Clip to source: contextualizing Instagram reels by building a search engine

2026–02–22

I can no longer count the number of times I have been scrolling Instagram reels and seen some politicians debating. Sadly, the debates are almost always posted by the politicians themselves - and the videos only show their side of the conversation. I hate this. They completely ruin the video, and undermine their own arguments. The whole point of a debate is for me, the viewer, to see both perspectives and decide for myself. Otherwise it’s a complete waste of everyone’s time.

To combat this, I made the only sane decision: I am going to build a search engine to find the source of any debate (in the Swedish parliament) posted on Instagram.

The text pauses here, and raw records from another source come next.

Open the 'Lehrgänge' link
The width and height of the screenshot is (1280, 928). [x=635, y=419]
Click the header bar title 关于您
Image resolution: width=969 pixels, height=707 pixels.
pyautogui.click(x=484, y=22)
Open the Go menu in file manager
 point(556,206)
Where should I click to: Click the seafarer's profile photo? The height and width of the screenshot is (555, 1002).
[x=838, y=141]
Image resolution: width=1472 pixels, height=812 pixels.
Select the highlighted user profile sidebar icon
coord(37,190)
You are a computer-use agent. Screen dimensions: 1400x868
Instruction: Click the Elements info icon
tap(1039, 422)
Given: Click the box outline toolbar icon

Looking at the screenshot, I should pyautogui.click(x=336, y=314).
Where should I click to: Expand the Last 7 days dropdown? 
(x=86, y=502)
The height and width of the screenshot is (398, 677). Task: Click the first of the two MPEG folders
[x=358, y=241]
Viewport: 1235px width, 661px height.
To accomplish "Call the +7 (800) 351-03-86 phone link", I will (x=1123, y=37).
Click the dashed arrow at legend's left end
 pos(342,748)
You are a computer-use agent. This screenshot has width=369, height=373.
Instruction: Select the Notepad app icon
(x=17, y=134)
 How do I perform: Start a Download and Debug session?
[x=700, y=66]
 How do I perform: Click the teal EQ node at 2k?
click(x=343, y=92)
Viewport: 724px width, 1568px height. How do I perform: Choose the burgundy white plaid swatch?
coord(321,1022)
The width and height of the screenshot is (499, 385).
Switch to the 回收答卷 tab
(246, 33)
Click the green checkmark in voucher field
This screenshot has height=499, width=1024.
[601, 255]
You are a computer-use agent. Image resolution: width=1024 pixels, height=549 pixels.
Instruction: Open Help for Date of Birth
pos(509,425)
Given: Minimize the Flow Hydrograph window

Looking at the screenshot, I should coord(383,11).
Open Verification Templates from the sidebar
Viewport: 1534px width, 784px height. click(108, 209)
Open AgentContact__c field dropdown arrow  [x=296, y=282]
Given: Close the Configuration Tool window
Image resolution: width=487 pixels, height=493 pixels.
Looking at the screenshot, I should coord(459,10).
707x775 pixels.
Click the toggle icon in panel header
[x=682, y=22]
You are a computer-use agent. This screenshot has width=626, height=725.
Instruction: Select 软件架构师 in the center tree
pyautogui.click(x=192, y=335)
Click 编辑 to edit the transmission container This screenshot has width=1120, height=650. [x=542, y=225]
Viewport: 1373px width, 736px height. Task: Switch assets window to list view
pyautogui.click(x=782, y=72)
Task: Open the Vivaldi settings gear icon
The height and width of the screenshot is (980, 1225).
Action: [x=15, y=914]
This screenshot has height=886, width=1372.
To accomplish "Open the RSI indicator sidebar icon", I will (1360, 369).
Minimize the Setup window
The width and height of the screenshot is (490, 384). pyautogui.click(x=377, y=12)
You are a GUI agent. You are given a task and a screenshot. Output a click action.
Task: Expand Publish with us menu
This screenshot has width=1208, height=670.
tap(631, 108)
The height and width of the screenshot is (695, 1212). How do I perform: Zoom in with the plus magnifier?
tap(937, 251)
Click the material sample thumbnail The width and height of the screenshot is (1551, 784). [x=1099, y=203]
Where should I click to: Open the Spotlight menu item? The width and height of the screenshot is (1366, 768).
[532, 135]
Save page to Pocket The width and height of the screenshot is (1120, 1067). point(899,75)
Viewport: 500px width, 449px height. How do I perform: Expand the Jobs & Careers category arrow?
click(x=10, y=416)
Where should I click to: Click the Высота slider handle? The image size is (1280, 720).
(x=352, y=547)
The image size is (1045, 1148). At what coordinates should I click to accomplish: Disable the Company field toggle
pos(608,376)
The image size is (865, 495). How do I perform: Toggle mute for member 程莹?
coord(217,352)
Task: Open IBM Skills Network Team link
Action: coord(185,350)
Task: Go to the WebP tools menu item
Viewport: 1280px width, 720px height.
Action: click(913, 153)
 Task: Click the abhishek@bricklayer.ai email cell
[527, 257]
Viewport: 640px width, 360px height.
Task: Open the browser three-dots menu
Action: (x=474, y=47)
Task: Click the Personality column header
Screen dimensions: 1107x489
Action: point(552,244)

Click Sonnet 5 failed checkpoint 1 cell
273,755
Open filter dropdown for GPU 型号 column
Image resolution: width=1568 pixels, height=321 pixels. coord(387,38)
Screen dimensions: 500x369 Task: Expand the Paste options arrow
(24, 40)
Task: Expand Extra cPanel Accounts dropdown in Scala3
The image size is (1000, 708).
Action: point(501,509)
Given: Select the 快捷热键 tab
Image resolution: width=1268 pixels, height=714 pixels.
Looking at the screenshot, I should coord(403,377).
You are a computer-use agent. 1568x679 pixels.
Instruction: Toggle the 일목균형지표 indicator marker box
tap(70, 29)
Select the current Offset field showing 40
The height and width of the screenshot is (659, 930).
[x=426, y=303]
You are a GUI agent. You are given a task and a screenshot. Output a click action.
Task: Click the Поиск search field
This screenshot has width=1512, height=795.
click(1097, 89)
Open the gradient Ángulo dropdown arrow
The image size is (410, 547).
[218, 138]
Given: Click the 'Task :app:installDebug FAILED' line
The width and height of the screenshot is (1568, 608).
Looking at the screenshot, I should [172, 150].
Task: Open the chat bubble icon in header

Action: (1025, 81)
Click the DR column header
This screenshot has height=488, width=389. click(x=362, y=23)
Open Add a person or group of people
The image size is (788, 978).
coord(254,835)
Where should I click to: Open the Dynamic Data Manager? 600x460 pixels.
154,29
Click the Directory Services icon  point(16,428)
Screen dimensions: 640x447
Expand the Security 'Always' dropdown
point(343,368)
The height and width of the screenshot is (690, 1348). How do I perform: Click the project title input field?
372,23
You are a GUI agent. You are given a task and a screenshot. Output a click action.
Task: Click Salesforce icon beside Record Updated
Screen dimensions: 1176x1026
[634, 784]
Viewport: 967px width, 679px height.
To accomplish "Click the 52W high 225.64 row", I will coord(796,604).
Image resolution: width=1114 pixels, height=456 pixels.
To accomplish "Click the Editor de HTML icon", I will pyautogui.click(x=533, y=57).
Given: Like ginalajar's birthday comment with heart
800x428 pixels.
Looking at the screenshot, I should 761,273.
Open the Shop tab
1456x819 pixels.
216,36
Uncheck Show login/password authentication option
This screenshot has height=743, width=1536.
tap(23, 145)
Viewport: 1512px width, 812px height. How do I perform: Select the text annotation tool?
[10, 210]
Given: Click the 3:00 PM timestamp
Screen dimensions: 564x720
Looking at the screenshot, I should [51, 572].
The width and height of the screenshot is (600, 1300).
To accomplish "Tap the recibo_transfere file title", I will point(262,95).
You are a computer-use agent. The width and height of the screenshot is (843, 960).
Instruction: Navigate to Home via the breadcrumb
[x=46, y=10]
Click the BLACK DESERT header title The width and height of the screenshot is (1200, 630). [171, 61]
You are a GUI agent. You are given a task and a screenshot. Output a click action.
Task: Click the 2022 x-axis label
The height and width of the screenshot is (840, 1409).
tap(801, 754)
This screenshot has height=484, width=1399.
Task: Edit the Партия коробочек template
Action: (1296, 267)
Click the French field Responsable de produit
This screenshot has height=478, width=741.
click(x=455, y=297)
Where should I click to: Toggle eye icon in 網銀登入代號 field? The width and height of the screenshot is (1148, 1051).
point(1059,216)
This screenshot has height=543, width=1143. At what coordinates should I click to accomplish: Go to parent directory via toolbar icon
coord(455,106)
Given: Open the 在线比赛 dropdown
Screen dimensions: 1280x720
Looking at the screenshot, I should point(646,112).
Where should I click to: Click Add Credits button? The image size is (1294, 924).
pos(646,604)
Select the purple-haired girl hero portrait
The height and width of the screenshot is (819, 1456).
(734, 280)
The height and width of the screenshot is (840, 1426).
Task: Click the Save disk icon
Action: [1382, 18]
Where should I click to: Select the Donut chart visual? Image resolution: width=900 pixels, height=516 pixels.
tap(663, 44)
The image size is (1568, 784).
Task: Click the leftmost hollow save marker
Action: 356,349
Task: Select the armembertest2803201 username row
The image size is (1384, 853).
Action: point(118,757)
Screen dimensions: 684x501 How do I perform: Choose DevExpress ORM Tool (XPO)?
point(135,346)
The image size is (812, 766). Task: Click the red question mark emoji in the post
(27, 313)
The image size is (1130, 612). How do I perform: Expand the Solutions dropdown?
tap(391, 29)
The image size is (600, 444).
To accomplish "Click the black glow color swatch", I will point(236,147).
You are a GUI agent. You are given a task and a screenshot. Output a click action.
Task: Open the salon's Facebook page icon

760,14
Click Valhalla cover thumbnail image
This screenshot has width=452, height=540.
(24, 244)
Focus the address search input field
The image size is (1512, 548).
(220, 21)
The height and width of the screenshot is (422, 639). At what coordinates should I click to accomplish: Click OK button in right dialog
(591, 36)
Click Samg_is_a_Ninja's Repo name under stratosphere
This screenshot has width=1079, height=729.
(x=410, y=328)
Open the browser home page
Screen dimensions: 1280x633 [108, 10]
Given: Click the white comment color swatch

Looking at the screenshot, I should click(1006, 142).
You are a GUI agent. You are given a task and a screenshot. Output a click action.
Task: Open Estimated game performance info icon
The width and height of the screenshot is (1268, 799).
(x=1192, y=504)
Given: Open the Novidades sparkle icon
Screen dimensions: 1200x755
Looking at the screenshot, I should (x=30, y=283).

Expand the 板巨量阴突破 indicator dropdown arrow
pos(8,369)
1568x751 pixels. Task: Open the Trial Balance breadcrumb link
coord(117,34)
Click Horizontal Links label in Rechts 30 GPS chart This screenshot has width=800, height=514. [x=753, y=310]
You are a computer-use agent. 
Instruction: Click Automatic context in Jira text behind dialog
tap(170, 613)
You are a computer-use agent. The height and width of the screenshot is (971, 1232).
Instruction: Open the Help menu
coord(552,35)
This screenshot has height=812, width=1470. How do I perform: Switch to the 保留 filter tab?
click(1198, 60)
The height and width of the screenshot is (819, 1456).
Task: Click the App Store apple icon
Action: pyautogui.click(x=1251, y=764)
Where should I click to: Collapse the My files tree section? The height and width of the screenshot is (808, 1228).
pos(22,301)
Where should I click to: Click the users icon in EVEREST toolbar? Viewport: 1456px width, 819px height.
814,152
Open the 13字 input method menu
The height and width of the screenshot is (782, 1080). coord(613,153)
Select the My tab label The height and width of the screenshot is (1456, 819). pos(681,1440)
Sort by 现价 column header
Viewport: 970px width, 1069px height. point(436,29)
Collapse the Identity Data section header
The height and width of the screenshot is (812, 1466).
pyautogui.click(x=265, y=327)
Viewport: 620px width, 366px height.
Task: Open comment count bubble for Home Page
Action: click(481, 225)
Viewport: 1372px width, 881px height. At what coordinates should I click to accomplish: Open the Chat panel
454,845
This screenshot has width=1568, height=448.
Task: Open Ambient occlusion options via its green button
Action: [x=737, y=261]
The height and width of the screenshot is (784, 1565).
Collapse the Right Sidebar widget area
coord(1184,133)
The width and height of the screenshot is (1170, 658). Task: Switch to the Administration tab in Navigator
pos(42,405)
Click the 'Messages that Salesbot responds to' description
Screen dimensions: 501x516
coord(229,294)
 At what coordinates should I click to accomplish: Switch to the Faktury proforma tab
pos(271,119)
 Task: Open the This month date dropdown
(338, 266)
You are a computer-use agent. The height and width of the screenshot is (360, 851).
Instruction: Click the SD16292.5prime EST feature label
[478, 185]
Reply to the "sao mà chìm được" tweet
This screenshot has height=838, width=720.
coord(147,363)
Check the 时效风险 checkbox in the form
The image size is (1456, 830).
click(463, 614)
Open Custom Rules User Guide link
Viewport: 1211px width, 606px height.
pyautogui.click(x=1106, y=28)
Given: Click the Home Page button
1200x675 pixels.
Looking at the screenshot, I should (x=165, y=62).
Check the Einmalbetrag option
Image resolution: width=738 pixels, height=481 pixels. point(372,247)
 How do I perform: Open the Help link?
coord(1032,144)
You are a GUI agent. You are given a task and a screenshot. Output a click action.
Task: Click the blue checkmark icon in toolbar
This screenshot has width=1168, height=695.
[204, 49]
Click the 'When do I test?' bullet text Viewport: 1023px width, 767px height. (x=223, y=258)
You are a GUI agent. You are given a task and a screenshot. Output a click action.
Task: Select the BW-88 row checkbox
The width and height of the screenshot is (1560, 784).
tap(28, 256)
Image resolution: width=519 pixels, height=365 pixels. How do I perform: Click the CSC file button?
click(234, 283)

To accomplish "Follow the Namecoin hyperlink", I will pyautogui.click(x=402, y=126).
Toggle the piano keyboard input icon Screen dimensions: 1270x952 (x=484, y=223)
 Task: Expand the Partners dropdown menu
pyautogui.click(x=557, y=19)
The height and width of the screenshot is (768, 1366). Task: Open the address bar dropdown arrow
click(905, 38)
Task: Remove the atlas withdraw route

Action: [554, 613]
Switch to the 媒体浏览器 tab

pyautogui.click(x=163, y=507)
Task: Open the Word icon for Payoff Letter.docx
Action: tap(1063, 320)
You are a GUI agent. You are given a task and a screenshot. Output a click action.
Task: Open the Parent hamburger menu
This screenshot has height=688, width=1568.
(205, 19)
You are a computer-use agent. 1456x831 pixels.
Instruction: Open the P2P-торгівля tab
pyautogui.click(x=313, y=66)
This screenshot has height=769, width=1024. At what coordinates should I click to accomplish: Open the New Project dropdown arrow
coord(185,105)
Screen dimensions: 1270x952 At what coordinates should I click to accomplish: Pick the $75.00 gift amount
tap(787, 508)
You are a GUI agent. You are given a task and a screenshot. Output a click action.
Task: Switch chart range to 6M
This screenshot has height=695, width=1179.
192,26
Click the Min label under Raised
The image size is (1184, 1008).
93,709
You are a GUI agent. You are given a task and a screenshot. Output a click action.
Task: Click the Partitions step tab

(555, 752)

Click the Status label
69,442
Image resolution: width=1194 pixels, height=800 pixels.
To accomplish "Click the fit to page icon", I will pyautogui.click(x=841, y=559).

When I first set off, I came up with the following TODOs:

Download the video
Transcribe using locally hosted speech2text
Find the transcribed content in protocols from the Swedish parliament

Downloading content

After some devtooling on Instagram’s public interface (the one you get to if you are not logged in). I quickly realized I’m too lazy to reverse engineer their API - someone else must’ve already done this. Two minutes later and I found this cool python package called “instaloader”¹ which lets me download Instagram content via a simple cli. And thus my bash script was born:

#!/usr/bin/env bash
VIDEO_ID=$1
instaloader --dirname-pattern 'downloads/ig/{shortcode}' --filename-pattern='{typename}' -- -$VIDEO_ID

Transcribing

Yet again, I set off to find the optimal way to transcribe the videos. Most resources pointed towards BigAI™ selling their APIs. I did however find that I could self host OpenAI’s whisper model² using a C++ implementation called whisper.cpp³. This too had a nice cli that I could use in my bash script - I just had to first extract the audio and convert it to the correct encoding (16-bit WAV file). My script continues:

WHISPER=./whisper.cpp/build/bin/whisper-cli
WHISPER_MODEL=small

ffmpeg -n -i $VIDEO_FP -ar 16000 -ac 1 -c:a pcm_s16le $VIDEO_DIR/processed-audio.wav
$WHISPER -otxt -of $VIDEO_DIR/transcription -l swedish -f $VIDEO_DIR/processed-audio.wav -m whisper.cpp/models/ggml-$WHISPER_MODEL.bin
# Outputs a text file $VIDEO_DIR/transcription.txt with the transcribed content

Searching

Nice! We have our reel, we have an audio file, and we have a transcription of what was said. The only step that’s left is to find who said it, when and where. Easy!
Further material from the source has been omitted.